Zum einen könnte die sogenannte sexuelle Selektion eine Rolle spielen. Demnach demonstrieren Individuen eine gute Fitness bzw. "gute" Gene, indem sie Merkmale aufweisen, die keinen Vorteil besitzen, sondern eher einen Nachteil. Das Paradebeispiel dafür ist der Pfauenschwanz, der die männlichen Vögel eigentlich behindert. Er gibt ihnen jedoch die Möglichkeit, große Fitness zu demonstrieren, die es ihnen erlaubt, trotz dieses Nachteils zu überleben. Die Botschaft lautet: Ich bin aufgrund meiner Gene so stark und gesund, dass mir dieser Schwanz nichts ausmacht. Demnach hätten die kleinen Füße von Frauen also keinen Vorteil im Sinne einer Anpassung an die nichtmenschliche Umwelt.

Doch daneben gibt es noch eine andere - funktionalistische - Erklärung, die alternativ oder gleichzeitig greifen könnte. Nach Einschätzung von Atkinson und Rowe spiegeln die Körpermerkmale der Frauen, deren Gesichter von Männern bevorzugt wurden, "perfekt die evolutionären Veränderungen des Skeletts des Homo sapiens und seiner Vorfahren während der vergangenen Millionen Jahre wieder". Unsere Art sei unter anderem graziler, schmaler und langbeiniger geworden. Dies, so vermuten sie, unterstütze die Hypothese, der Mensch habe sich in den vergangenen Millionen Jahren zu einem besonders ausdauernden Läufer entwickelt.

Würden Männer gerade Frauen mit den entsprechenden Eigenschaften besonders attraktiv finden und als Partnerinnen bevorzugen, so hätte dies die Evolution dieser Merkmale unterstützt. Ob allerdings gerade kleine Füße mit einer höheren Laufeffizienz zusammenhängen, ist noch unklar.

Weshalb Frauen bei Männern bestimmte Merkmale bevorzugen, ist ebenfalls nicht einfach zu erklären. Hier traten deutliche Unterschiede bei der Bewertung der Gesichter als männlich einerseits und als attraktiv andererseits auf. So wurden Männer mit breiten Schultern als besonders maskulin und als "offen für Sex ohne Liebe" eingeschätzt. Jene mit schmalen Schultern erschienen dagegen häufiger als attraktiv.
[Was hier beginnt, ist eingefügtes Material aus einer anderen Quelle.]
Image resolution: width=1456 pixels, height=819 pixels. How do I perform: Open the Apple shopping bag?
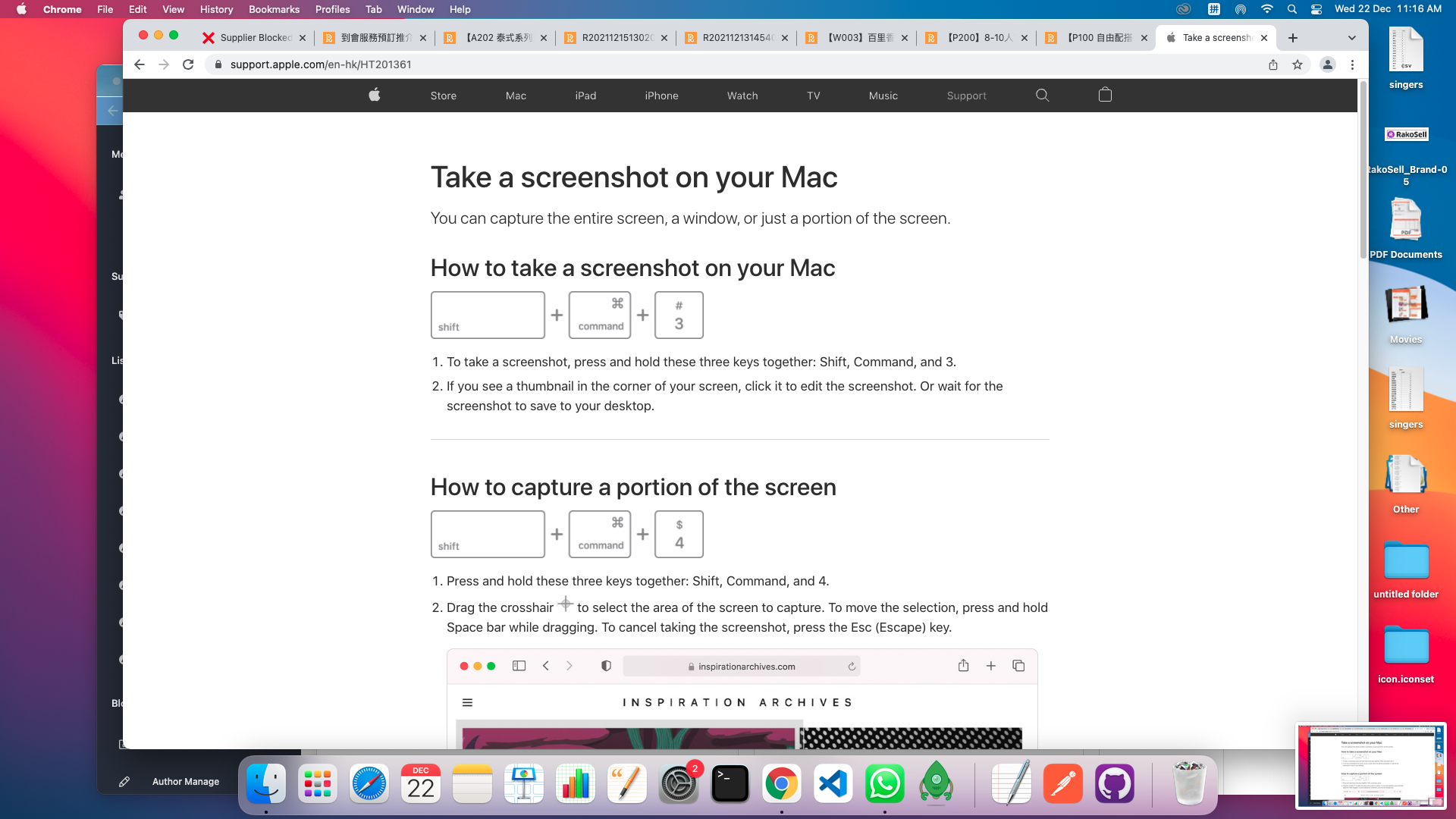pos(1105,95)
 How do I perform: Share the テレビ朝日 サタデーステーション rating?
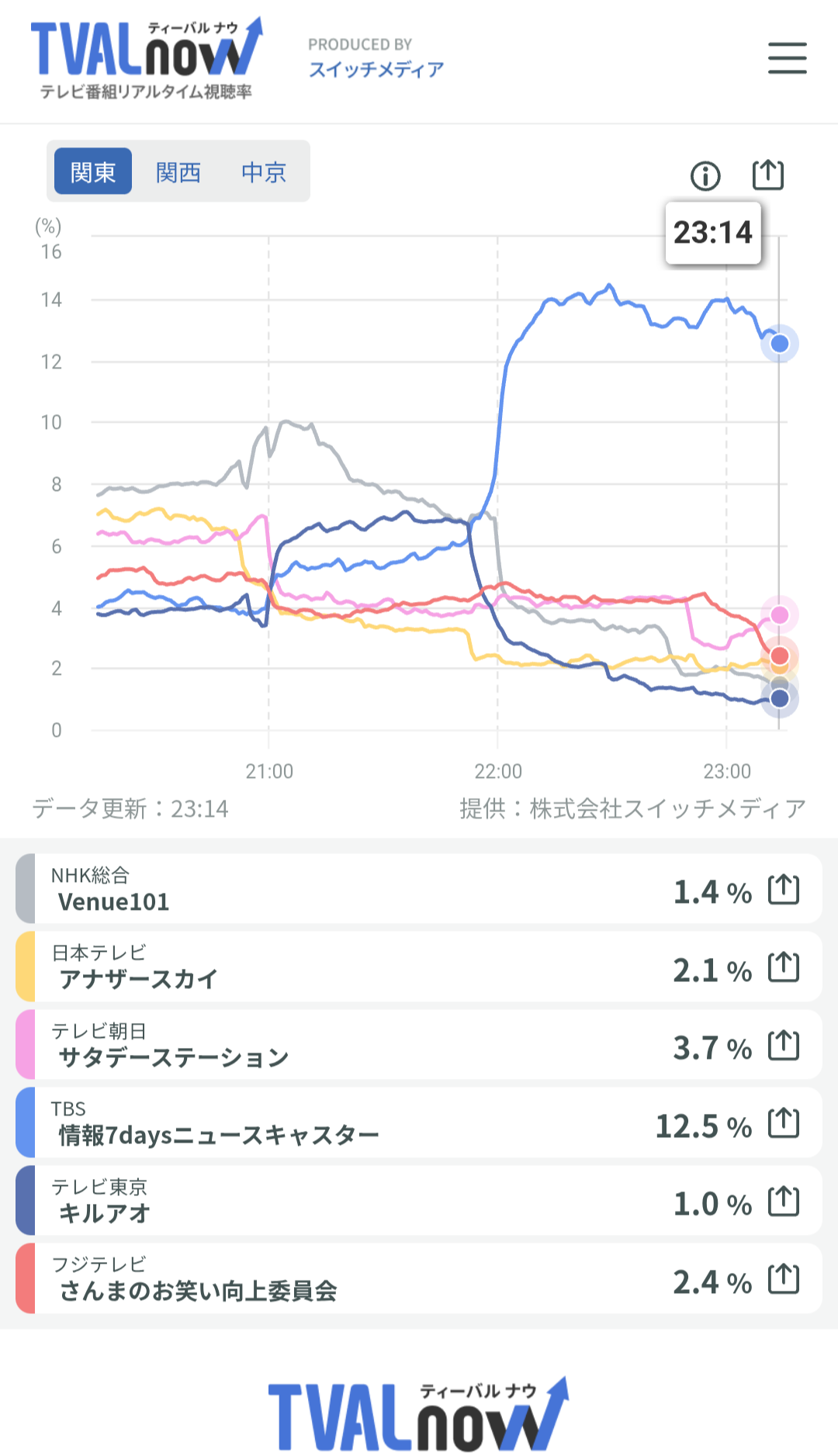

Und Männer mit schmalen Handgelenken - ein eher unmännliches Merkmal - waren die bevorzugten Kandidaten für lange Beziehungen.

Dies, so vermuten die Forscher, reflektiere einen Kompromiss zwischen dem unbewussten Bedürfnis der Frauen nach einem treuen Partner, der langfristig in den Nachwuchs investiert, und dem Wunsch, dass die Kinder die "guten Genen" eines "Alphamännchens" erben - auch "auf die Gefahr hin, dass die Frau am Ende mit den Kindern allein dasteht", wie Atkinson im Magazin New Scientist erklärt.

Welche Erklärungen letztlich zutreffen - die Studie zeige, so Atkinson, dass Schönheit tatsächlich unter die Haut geht. "Sie geht bis in die Knochen."

Wie immer, wenn es um Evolutionspsychologie geht, bleibt zu bedenken, dass das Verhalten des Menschen von etlichen Faktoren beeinflusst wird. Letztlich decken die Wissenschaftler zwar Hinweise auf Trends und Tendenzen auf. Doch das bedeutet nicht, dass alle Frauen unter 1,60 Meter Körpergröße unattraktiv sind, noch ist eine solche Studie der Beweis dafür, dass alle Frauen Männern mit breiten Handgelenken eine latente Bereitschaft zum Seitensprung unterstellen.

Auf jeden Fall aber darf man solche Studien als Hinweis darauf werten, dass unsere Partnerwahl von erheblich mehr Faktoren beeinflusst wird, als wir uns bewusst sind.